━━━ DOCUMENT SECTION

- Other name: Amr ibn Sufyan ibn Abd Shams al-Sulami
- Born: Hejaz
- Allegiance: Pagan Arab tribes (pre-630); Rashidun Caliphate (632–656); Mu'awiya I (656–661); Umayyad Caliphate (661–death);
- Conflicts: Battle of Hunayn (630); Muslim conquest of the Levant Battle of the Yarmuk (636); ; Arab–Byzantine wars Raid on Amorium (644); Second Arab raid on Cyprus (ca. 650); Raids on Kos, Crete and Rhodes (653/654); Battle of the Masts (654); ; First Fitna Battle of Siffin (657); ;
- Children: Sufyan
- Relations: Sufyan ibn Abd Shams (father); Ubayda ibn Abd al-Rahman (nephew or great-grandson);
- Other work: Governor of Jund al-Urdunn (c. 650s–death)

= Abu al-A'war =

Arab military commander

Abu al-A'war Amr ibn Sufyan ibn Abd Shams al-Sulami (أبو الأعور عمرو بن سُفيان بن عبد شمس السلمي), identified with the Abulathar or Aboubacharos (Ἀβουλαθάρ, Ἀβουβάχαρος) of the Byzantine sources (fl. 629–669), was an Arab admiral and general, serving in the armies of caliphs Abu Bakr, Umar, Uthman, and Mu'awiya I.

He was one of the last prominent members of the Banu Sulaym tribe to convert to Islam, and fought against Muhammad at the Battle of Hunayn in 630. After becoming a Muslim, he took part in the conquest of Syria in the 630s and fought at the Yarmuk. Later, he commanded the Arab navy during the campaigns against the Byzantines in the eastern Mediterranean, including the decisive Muslim victory at the Battle of the Masts in 654. His army was also allegedly responsible for the destruction of the colossus of Rhodes. From the First Fitna until his disappearance from the historical record in the 660s, Abu al-A'war served Mu'awiya in a number of capacities, including as a commander and negotiator at the Battle of Siffin against Caliph Ali, an operative of Amr ibn al-As in the Umayyad conquest of Egypt, a tax administrator in Palestine and the governor of Jordan; he had held the latter post since the reign of Uthman.

==Early life and career==
Abu al-A'war's given name was Amr. His father was Sufyan ibn Abd Shams, a chieftain of the prominent Dhakwan clan of the Banu Sulaym, a nomadic Arab tribe that dominated the Harra region in the north-central Hejaz (in present-day western Saudi Arabia) and had strong links to Medina and Mecca. Abu al-A'war's mother and grandmother both belonged to the Quraysh tribe of Mecca. His father Sufyan commanded the Sulaym when they fought alongside the Quraysh against Muhammad and the early Muslims at the Battle of the Trench in 627 CE.

━━━━━━
━━━ SUPPLIED INFORMATION

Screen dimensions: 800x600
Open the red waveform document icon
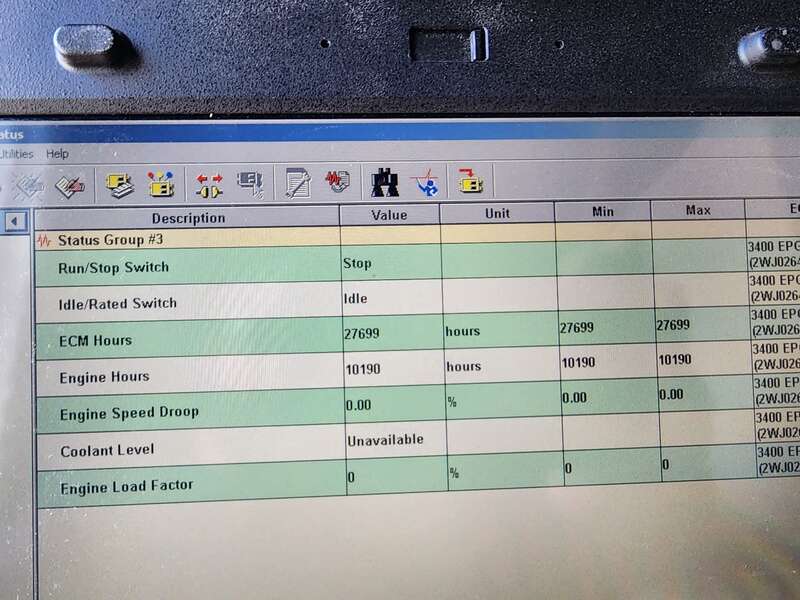pyautogui.click(x=337, y=183)
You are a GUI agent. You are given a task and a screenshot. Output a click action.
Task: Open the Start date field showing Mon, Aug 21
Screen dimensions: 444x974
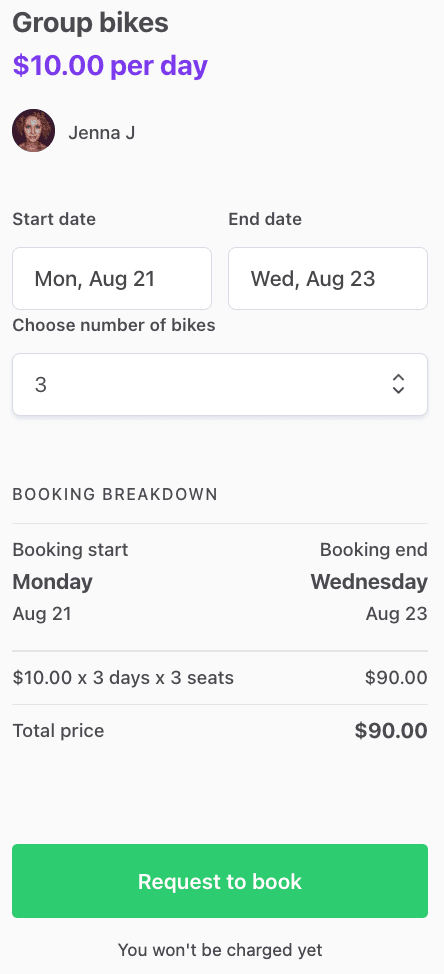pos(112,278)
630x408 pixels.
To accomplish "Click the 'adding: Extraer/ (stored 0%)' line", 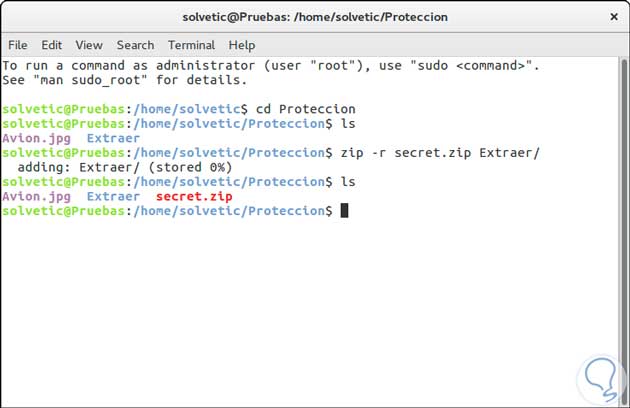I will [125, 167].
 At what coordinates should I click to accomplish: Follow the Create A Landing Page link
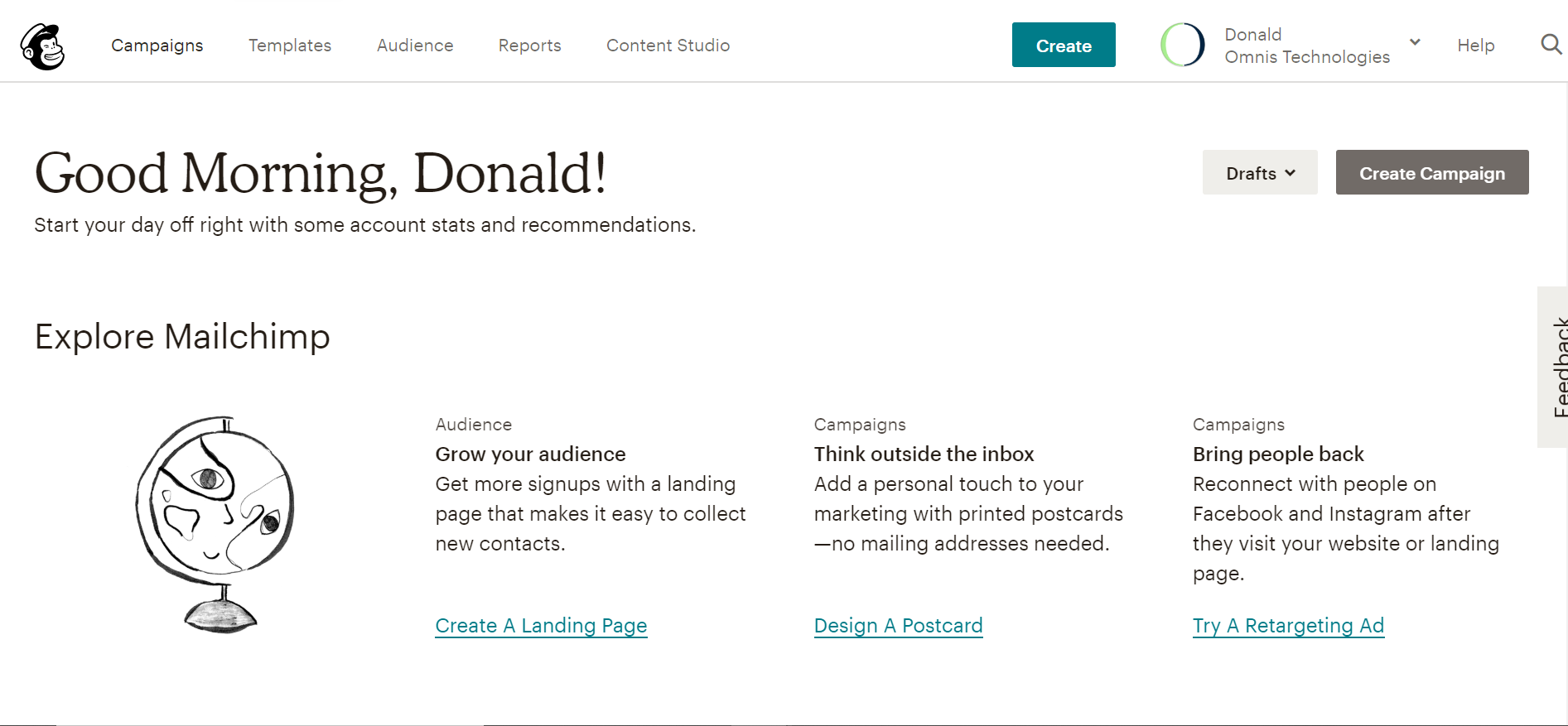541,626
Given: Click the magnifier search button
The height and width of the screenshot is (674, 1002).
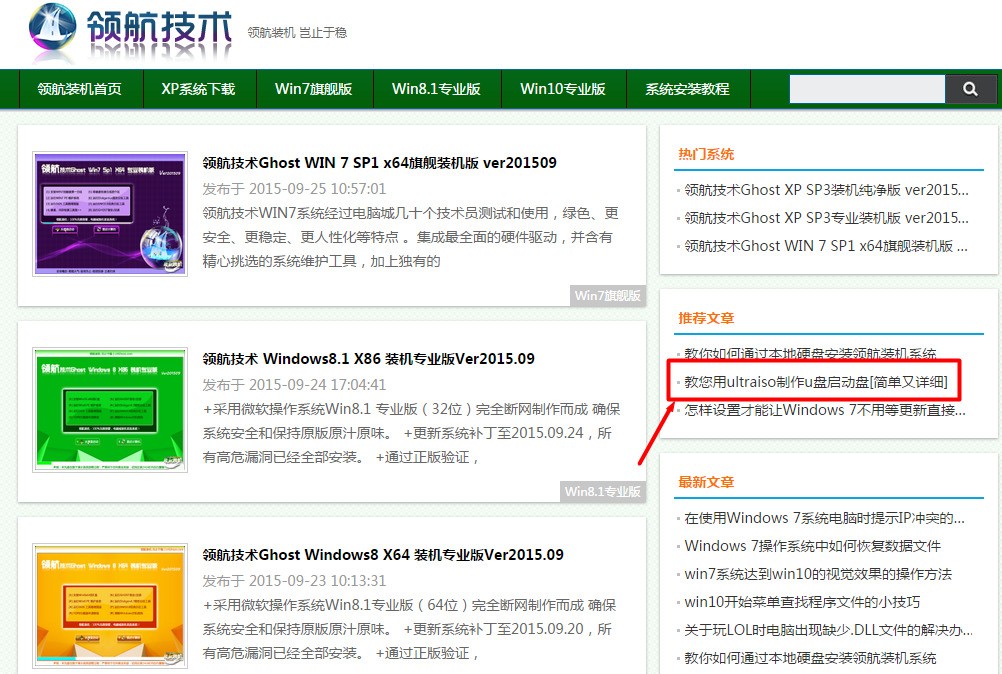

━━━━━━

▶ _REQUEST A_:
In the records, rewrite everything from the first line through the line containing "pos(112,278)" as a numbered list, skipping blank lines and leaving out the pictures.
▶ _REQUEST B_:
Continue the article on Abu al-A'war from its last sentence.

▶ _WRITTEN RESPONSE A_:
1. Screen dimensions: 800x600
2. Open the red waveform document icon
3. pyautogui.click(x=337, y=183)
4. You are a GUI agent. You are given a task and a screenshot. Output a click action.
5. Task: Open the Start date field showing Mon, Aug 21
6. Screen dimensions: 444x974
7. pos(112,278)

▶ _WRITTEN RESPONSE B_:
Although most of the Sulaym converted to Islam by 629, Abu al-A'war, who was a confederate of the Qurayshi leader Abu Sufyan, proved an exception and fought against the Muslims at the Battle of Hunayn that year. Abu al-A'war ultimately converted to Islam, though his status as a ṣaḥāba (companion of Muhammad) is disputed by Muslim scholars. Indeed, the highly authoritative Muslim scholar Muhammad al-Bukhari does not mention Abu al-A'war in his list of ṣaḥāba.

==Campaigns against the Byzantines==
Abu al-A'war was likely part of the army of Yazid ibn Abi Sufyan dispatched by Caliph Abu Bakr to conquer Byzantine Syria. He commanded a detachment of Yazid's forces at the Battle of Yarmouk, during which the Byzantines were routed and much of Syria was annexed by the growing Rashidun Caliphate. His relationship with Yazid and his father Abu Sufyan helped establish his enduring loyalty to their Umayyad clan throughout his career. Under the direction of Mu'awiya ibn Abi Sufyan, Yazid's brother and the governor of Syria, Abu al-A'war and Wahb ibn Umayr, led a raid against the Byzantine city of Amorion in 644; this marked the start of both strategic and marauding Muslim military campaigns into Byzantine Anatolia.

He commanded the second Arab raid against Cyprus, which probably took place in summer 650. The Arabs besieged the town of Lapithos, but abandoned the siege after the inhabitants paid a large sum of money. It appears that the Arabs did not evacuate the island entirely, however, and that Abu al-A'war erected a fortress with a garrison of 12,000 men, who according to the Arabic sources remained on the island until the peace treaty of 680, following the failure of the First Arab Siege of Constantinople. Abu al-A'war seems to have commanded this garrison for some time, since the 10th-century Byzantine emperor Constantine VII records that the Arab "Aboubacharos"—who is likely to be identified with Abu al-A'war—erected a tomb for his daughter, who died there, which survived to Constantine's day.

According to Michael the Syrian, shortly after this, in 653/654, Abu al-A'war commanded an expedition against Kos, which was captured and plundered due to the treason of the local bishop. He proceeded to pillage Crete and Rhodes. The latter was a major commercial island and its capture was a major loss to the Byzantines. During the pillaging of Rhodes, Abu al-A'war's troops leveled the Colossus of Rhodes, a well-known statue of the Greek god Helios. Finally in 654 he commanded the Arab fleet in the great Battle of the Masts, where the Byzantine navy under Emperor Constans II was annihilated. According to Armenian and Byzantine sources, his fleet continued onward to besiege Constantinople but a storm destroyed the ships carrying siege engines. This loss is absent from Arabic chronicles.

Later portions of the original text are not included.